[Start of section]
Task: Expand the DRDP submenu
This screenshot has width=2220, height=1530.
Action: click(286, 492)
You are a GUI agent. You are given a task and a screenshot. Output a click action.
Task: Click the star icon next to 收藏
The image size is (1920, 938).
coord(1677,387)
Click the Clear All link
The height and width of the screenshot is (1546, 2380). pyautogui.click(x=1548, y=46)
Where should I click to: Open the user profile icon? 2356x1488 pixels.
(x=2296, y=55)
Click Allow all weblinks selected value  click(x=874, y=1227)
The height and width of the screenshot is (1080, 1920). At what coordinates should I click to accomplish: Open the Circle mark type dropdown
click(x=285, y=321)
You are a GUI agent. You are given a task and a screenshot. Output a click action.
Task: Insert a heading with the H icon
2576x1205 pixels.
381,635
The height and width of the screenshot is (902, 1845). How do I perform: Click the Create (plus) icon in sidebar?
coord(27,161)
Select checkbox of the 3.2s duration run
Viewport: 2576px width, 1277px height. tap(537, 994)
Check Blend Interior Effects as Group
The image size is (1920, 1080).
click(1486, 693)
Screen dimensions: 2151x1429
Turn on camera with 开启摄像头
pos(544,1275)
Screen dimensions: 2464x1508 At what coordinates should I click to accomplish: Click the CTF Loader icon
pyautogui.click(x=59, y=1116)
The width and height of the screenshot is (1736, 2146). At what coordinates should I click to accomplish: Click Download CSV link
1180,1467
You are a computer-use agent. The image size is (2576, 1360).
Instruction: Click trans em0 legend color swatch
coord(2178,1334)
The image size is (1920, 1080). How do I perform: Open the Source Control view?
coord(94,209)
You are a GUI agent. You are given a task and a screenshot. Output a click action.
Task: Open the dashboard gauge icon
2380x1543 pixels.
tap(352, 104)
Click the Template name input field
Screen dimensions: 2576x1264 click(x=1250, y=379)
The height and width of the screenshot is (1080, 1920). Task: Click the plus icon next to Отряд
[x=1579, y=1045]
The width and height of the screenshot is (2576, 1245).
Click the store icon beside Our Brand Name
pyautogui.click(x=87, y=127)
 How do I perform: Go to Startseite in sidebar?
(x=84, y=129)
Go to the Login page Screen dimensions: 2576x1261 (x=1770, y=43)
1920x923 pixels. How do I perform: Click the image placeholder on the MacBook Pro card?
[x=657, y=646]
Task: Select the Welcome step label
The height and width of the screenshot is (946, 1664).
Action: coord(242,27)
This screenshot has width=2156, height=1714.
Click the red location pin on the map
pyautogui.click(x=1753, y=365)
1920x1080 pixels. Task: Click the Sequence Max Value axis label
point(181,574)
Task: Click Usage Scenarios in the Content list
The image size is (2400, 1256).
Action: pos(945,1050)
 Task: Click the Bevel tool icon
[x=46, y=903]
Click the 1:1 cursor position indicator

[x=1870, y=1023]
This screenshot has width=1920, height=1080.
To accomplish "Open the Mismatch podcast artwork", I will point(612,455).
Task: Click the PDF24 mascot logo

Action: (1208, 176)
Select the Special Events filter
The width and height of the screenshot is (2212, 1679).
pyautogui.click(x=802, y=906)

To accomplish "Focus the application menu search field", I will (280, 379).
[End of section]
» **Prompt**: Repeat the material above exactly and in full.

» **Solution**:
Task: Expand the DRDP submenu
This screenshot has width=2220, height=1530.
Action: click(286, 492)
You are a GUI agent. You are given a task and a screenshot. Output a click action.
Task: Click the star icon next to 收藏
The image size is (1920, 938).
coord(1677,387)
Click the Clear All link
The height and width of the screenshot is (1546, 2380). pyautogui.click(x=1548, y=46)
Where should I click to: Open the user profile icon? 2356x1488 pixels.
(x=2296, y=55)
Click Allow all weblinks selected value  click(x=874, y=1227)
The height and width of the screenshot is (1080, 1920). At what coordinates should I click to accomplish: Open the Circle mark type dropdown
click(x=285, y=321)
You are a GUI agent. You are given a task and a screenshot. Output a click action.
Task: Insert a heading with the H icon
2576x1205 pixels.
381,635
The height and width of the screenshot is (902, 1845). How do I perform: Click the Create (plus) icon in sidebar?
coord(27,161)
Select checkbox of the 3.2s duration run
Viewport: 2576px width, 1277px height. tap(537, 994)
Check Blend Interior Effects as Group
The image size is (1920, 1080).
click(1486, 693)
Screen dimensions: 2151x1429
Turn on camera with 开启摄像头
pos(544,1275)
Screen dimensions: 2464x1508 At what coordinates should I click to accomplish: Click the CTF Loader icon
pyautogui.click(x=59, y=1116)
The width and height of the screenshot is (1736, 2146). At what coordinates should I click to accomplish: Click Download CSV link
1180,1467
You are a computer-use agent. The image size is (2576, 1360).
Instruction: Click trans em0 legend color swatch
coord(2178,1334)
The image size is (1920, 1080). How do I perform: Open the Source Control view?
coord(94,209)
You are a GUI agent. You are given a task and a screenshot. Output a click action.
Task: Open the dashboard gauge icon
2380x1543 pixels.
tap(352, 104)
Click the Template name input field
Screen dimensions: 2576x1264 click(x=1250, y=379)
The height and width of the screenshot is (1080, 1920). Task: Click the plus icon next to Отряд
[x=1579, y=1045]
The width and height of the screenshot is (2576, 1245).
Click the store icon beside Our Brand Name
pyautogui.click(x=87, y=127)
 How do I perform: Go to Startseite in sidebar?
(x=84, y=129)
Go to the Login page Screen dimensions: 2576x1261 (x=1770, y=43)
1920x923 pixels. How do I perform: Click the image placeholder on the MacBook Pro card?
[x=657, y=646]
Task: Select the Welcome step label
The height and width of the screenshot is (946, 1664).
Action: coord(242,27)
This screenshot has width=2156, height=1714.
Click the red location pin on the map
pyautogui.click(x=1753, y=365)
1920x1080 pixels. Task: Click the Sequence Max Value axis label
point(181,574)
Task: Click Usage Scenarios in the Content list
The image size is (2400, 1256).
Action: pos(945,1050)
 Task: Click the Bevel tool icon
[x=46, y=903]
Click the 1:1 cursor position indicator

[x=1870, y=1023]
This screenshot has width=1920, height=1080.
To accomplish "Open the Mismatch podcast artwork", I will point(612,455).
Task: Click the PDF24 mascot logo

Action: (1208, 176)
Select the Special Events filter
The width and height of the screenshot is (2212, 1679).
pyautogui.click(x=802, y=906)

To accomplish "Focus the application menu search field", I will (280, 379).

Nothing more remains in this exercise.